In conclusion, the results of this study showed increased oxidant status and presence of oxidative stress in patients with FMS. Although the elevation in TAS levels was not significant, it was thought that it was caused by a reactive increase against the increased oxidant status. The improvement of TOS and OSI levels in patients with FMS after balneotherapy supports the antioxidant efficacy of balneotherapy. In addition, significant improvements were achieved with balneotherapy in FIQ and FSS, which are indicators of disease severity, showing that it is an effective treatment method.
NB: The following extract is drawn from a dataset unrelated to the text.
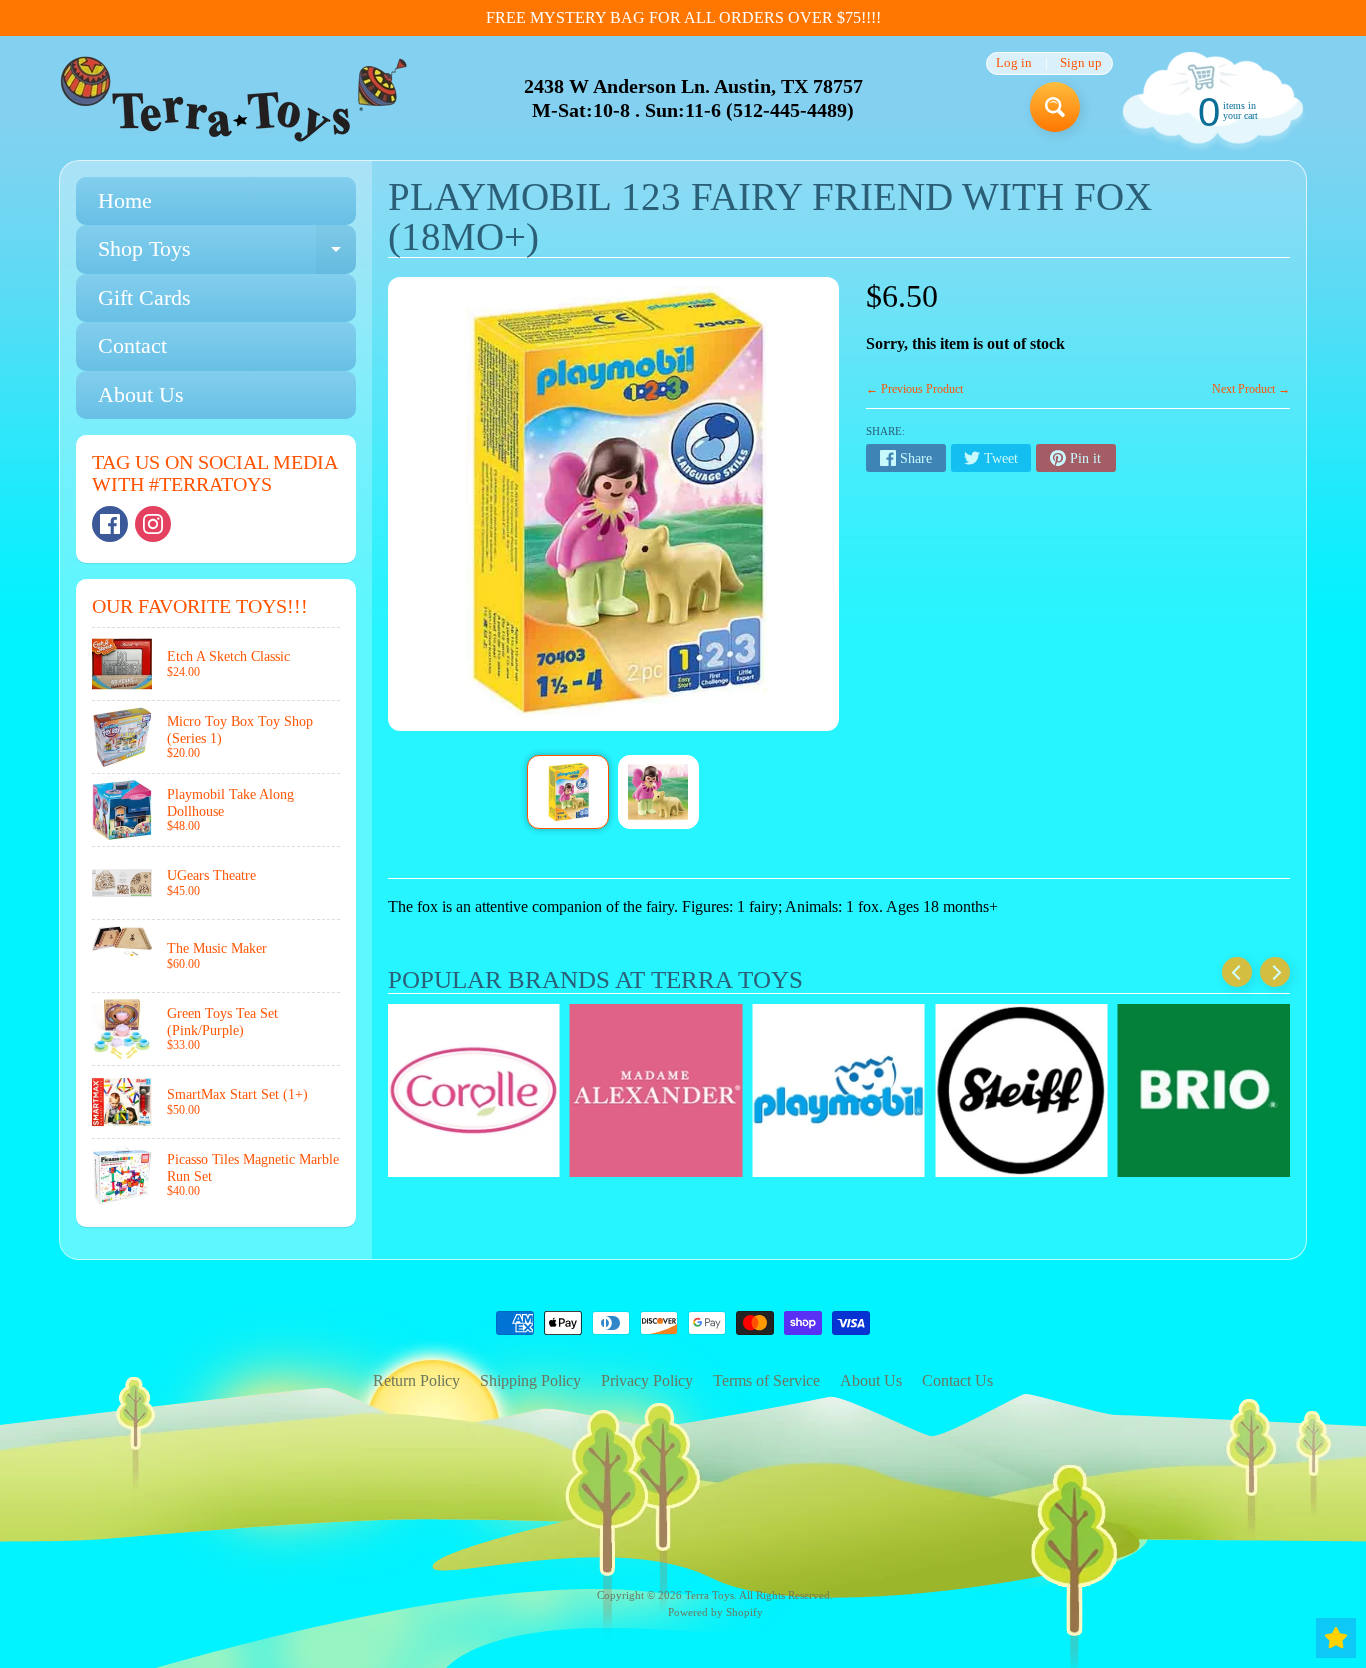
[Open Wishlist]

Significant improvements in the VAS, BDI, and SF-36 parameters of patients after balneotherapy indicate that it has a significant effect on disease symptoms, quality of life, and functions, as well as biochemical effects.

Table 1

Comparison of demographic characteristics of patients with fibromyalgia syndrome and control group

	Patient group (n=35) Control group (n=35)
	Mean±SD	Mean±SD	p*
Age (year)	39.9±5.8	37.9±6.6	0.189
Body weight (kg)	67.9±9.5	70.7±8.2	0.205
Height (meter)	1.6±0.1	1.7±0.1	0.190
Body mass index (kg/m2)	25.3±2.7	25.8±2.3	0.450
SD: Standard deviation; * p<0.05 is statistically significant.

Table 2

Comparison of pre-treatment clinical parameters of patients with fibromyalgia syndrome and control group

	Patient group	Control group	p*
	Mean±SD	Mean±SD
Visual analog scale	8.1±1.2	2.6±1.4**	<0.001
Beck Depression Inventory	19.9±6.7	6.3±3.2	<0.001
SF-36 physical function	62.7±11.8	74.7±14.5	<0.001
SF-36 physical role limitation	1.4±8.5	72.9±27.4	<0.001
SF-36 pain	30.4±15.0	75.9±13.5	<0.001
SF-36 social function	43.2±16.2	71.1±17.2	<0.001
SF-36 mental health	46.1±11.0	74.0±14.8	<0.001
SF-36 emotional role limitation	8.6±20.3	85.7±20.3	<0.001
SF-36 energy-vitality	26.9±9.2	67.7±12.7	<0.001
SF-36 general health perception	32.1±16.8	64.4±10.2	<0.001
SD: Standard deviation; SF-36: Short Form 36; * p<0.05 is statistically significant; ** Pain of control group was asked as the most severe pain that was experienced in any part of body in last month.

Table 3

Comparison of pre-treatment laboratory parameters of patients with fibromyalgia syndrome and control group

	Patient group	Control group	p*
	Mean±SD	Mean±SD
TASt	1.2±0.1	1.2±0.9	0.114
TOSt	10.5±3.6	7.1±2.2	<0.001
OSI	0.9±0.3	0.6±0.2	<0.001
SD: Standard deviation; TAS: Total antioxidant status; TOS: Total oxidant status; OSI: Oxidative stress index; * p<0.05 is statistically significant; † TAS unit: mmol Trolox equivalent/L; ‡ TOS unit: μmol hydrogen peroxide (H2O2) equivalent/L.

Table 4

Comparison of pre-treatment and post-treatment clinical and laboratory parameters of patients with fibromyalgia syndrome

	Pre-treatment	Post-treatment
	Mean±SD	Mean±SD	p*
TASt	1.2±0.1	1.2±0.1	0.538
TOSt	10.5±3.6	7.4±2.6	<0.001
OSI	0.9±0.3	0.6±0.2	<0.001
Visual analog scale	8.1±1.2	5.4±1.9	<0.001
FIQ	61.9±10.5	41.1±14.8	<0.001
Beck Depression Inventory	19.9±6.7	10.7±5.1	<0.001
SF-36 physical function	62.7±11.8	74.2±10.3	<0.001
SF-36 physical role limitation	1.4±8.5	15.0±32.8	0.017
SF-36 pain	30.4±15.0	52.6±15.4	<0.001
SF-36 social function	43.2±16.2	53.6±15.6	<0.001
SF-36 mental health	46.1±11.0	59.7±9.8	<0.001
SF-36 emotional role limitation	8.6±20.3	39.0±37.4	<0.001
SF-36 energy-vitality	26.9±9.2	43.4±13.9	<0.001
SF-36 general health perception	32.1±16.8	49.6±14.7	<0.001
FSS	22.3±3.9	13.7±4.7	<0.001
SD: Standard deviation; TAS: Total antioxidant status; TOS: Total oxidant status; OSI: Oxidative stress index; FIQ: Fibromyalgia Impact Questionnaire; SF-36: Short Form-36; FSS: Fibromyalgia Severity Scale; * p<0.05 is statistically significant; † TAS Unit: mmol Trolox equivalent/L, ‡ TOS Unit: μmol hydrogen peroxide (H2O2) equivalent/L.